Awkward Things I Say To Girls


IT ALWAYS SEEMED LIKE THE RIGHT THING TO SAY AT THE TIME

Happy Awkward New Year to Me

It was New Year’s Eve, and I was reflecting. It wasn’t a bad place to do it, really – in a bar full of people I had just met, along with my best friend from work. They were nice, although I got the feeling that one girl in particular wanted to talk to me. As in, she wanted to hit on me. Well, maybe. I thought so.

But see, here’s the thing. I wasn’t impolite to her, but I said oh, that’s interesting these things that you are saying, but then engaged in conversation with some other people. Honestly, I really didn’t want to even think about chatting up girls at a bar on New Year’s Eve.

Hopefully you haven’t spilled your coffee mug on any important work papers that you ought to be reading right now, but it was true. I have limits. Even though I was drinking and she was quite tipsy, I kind of just wanted to enjoy talking to new friends while letting my mind wander other places. Like, for example, how have my relationships with other people changed in 2006? Some have weakened while others have grown stronger. But overall, it’s been a year where . . .

Oh golly, GWLM (Girl Who Likes Me) just touched my knee under the table I think. Wait, did she? I couldn’t really tell. It was kind of a graze more than anything. Wait – no, her hand is back. Well, you know. We’re all sitting around a table talking, and, in a cold impersonal world where you can’t be sure of a kind word or even the very humanity of the next guy on the street, the warm touch of a new friend is sometimes a comforting . . .

Nope, now her hand is on my thigh. Well, this isn’t going to work at all. I try to keep up a conversation over the table, but under the table there’s a party, but it’s only on the outside of my pants.

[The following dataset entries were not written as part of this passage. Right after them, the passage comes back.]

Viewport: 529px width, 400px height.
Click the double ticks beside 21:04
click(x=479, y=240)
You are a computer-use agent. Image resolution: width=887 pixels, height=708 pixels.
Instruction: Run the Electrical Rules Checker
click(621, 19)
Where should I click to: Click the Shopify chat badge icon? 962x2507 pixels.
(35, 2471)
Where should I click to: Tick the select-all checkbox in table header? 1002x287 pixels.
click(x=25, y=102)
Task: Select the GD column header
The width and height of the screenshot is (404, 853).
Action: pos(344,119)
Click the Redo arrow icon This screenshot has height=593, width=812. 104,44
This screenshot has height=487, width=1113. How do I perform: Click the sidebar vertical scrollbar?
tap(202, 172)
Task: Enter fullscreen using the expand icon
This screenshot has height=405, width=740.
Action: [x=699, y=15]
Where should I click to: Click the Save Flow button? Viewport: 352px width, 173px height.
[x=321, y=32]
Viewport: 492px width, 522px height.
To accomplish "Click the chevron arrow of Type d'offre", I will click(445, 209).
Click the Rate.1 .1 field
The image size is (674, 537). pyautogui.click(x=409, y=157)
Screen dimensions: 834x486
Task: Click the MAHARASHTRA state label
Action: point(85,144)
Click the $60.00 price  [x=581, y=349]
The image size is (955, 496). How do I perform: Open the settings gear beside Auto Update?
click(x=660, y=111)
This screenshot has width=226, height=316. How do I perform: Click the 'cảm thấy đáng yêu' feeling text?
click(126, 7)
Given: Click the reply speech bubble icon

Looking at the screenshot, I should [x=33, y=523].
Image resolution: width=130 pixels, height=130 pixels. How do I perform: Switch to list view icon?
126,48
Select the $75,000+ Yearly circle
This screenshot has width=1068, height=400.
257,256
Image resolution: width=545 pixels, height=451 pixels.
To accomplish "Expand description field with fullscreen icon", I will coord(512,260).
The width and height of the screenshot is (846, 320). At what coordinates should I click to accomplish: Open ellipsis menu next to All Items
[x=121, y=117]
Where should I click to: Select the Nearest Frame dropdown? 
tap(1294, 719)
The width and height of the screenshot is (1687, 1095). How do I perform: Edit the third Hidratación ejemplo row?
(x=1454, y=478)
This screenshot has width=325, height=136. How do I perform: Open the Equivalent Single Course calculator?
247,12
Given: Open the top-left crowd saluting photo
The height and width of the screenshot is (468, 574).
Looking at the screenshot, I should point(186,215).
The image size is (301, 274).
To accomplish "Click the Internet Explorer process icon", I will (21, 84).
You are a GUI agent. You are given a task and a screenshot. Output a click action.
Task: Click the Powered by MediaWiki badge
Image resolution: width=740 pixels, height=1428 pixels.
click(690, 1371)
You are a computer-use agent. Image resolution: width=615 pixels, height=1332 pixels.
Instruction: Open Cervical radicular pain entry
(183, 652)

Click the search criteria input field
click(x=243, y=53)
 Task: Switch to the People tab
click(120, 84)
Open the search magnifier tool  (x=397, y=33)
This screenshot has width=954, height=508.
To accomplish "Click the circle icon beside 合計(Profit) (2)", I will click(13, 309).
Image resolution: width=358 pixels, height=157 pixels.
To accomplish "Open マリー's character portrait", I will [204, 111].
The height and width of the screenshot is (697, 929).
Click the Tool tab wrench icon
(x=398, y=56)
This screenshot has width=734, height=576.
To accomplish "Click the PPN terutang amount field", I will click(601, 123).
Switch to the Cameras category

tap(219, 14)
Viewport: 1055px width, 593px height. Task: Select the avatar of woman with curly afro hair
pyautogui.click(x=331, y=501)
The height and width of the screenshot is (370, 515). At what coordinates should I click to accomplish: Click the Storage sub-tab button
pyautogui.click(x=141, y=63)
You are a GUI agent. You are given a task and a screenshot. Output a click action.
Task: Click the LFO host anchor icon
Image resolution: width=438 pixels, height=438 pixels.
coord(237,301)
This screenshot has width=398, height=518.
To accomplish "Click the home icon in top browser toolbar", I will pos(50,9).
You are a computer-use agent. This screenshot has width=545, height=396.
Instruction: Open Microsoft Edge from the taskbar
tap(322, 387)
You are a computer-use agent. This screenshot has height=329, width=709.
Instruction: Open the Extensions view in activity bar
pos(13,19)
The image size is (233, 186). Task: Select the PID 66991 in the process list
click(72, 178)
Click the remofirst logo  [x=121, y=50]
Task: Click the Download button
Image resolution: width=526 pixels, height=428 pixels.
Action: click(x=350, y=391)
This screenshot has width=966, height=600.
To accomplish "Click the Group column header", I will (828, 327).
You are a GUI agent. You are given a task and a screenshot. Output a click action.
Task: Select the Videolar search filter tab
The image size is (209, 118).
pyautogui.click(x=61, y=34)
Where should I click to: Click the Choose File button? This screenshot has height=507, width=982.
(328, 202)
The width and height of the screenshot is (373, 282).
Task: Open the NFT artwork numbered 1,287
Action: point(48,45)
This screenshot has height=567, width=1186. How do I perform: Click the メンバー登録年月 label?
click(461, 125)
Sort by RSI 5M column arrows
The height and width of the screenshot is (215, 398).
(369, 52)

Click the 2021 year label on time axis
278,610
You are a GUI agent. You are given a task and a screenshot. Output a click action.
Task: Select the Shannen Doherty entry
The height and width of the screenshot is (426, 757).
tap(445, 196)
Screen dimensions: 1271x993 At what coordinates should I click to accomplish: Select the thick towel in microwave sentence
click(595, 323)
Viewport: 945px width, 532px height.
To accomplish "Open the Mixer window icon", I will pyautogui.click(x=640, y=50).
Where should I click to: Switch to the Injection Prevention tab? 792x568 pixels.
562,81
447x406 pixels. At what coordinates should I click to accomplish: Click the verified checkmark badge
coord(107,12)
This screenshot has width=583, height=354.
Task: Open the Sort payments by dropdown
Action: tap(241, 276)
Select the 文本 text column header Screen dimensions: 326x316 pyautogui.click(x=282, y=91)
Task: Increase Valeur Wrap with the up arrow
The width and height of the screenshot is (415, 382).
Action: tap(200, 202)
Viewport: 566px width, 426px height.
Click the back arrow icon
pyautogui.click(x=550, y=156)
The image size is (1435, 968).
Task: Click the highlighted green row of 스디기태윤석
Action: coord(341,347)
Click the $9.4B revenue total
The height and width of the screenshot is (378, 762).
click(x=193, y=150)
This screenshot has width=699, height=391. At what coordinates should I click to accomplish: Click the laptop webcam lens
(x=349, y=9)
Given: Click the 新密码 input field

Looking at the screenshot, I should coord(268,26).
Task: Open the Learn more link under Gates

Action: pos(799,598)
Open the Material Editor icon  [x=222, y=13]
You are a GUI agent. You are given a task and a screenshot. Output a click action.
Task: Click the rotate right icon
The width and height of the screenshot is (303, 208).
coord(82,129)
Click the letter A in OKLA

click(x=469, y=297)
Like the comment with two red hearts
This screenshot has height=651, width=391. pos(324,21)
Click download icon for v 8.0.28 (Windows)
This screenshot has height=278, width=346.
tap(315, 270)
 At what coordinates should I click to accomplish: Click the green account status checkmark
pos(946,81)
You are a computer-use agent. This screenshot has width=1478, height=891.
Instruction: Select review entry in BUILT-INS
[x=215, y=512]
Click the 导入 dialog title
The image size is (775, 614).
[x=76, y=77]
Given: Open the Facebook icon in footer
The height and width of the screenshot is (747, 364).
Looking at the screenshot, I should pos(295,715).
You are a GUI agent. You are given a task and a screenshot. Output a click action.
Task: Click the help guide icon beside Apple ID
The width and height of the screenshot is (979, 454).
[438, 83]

Eventually she stops. Which is good – I didn’t want to be rude, but I definitely wasn’t reciprocating the physical contact. Which, you know, I thought at the time, is a microcosm of dating in general – someone takes a risk, the other person either reciprocates or doesn’t, and then you proceed from there. But it requires that initial risk, which has certainly become . . .

Sweet holy balls. She’s back and her hand is dangerously close to the crotch of my jeans.

Okay, I need to put a stop to this. I decide to take direct action that will take care of the problem directly. So I get up and go to the bathroom, and later, when I returned, switched to another chair. Phew, good thing I took care of that, I was thinking.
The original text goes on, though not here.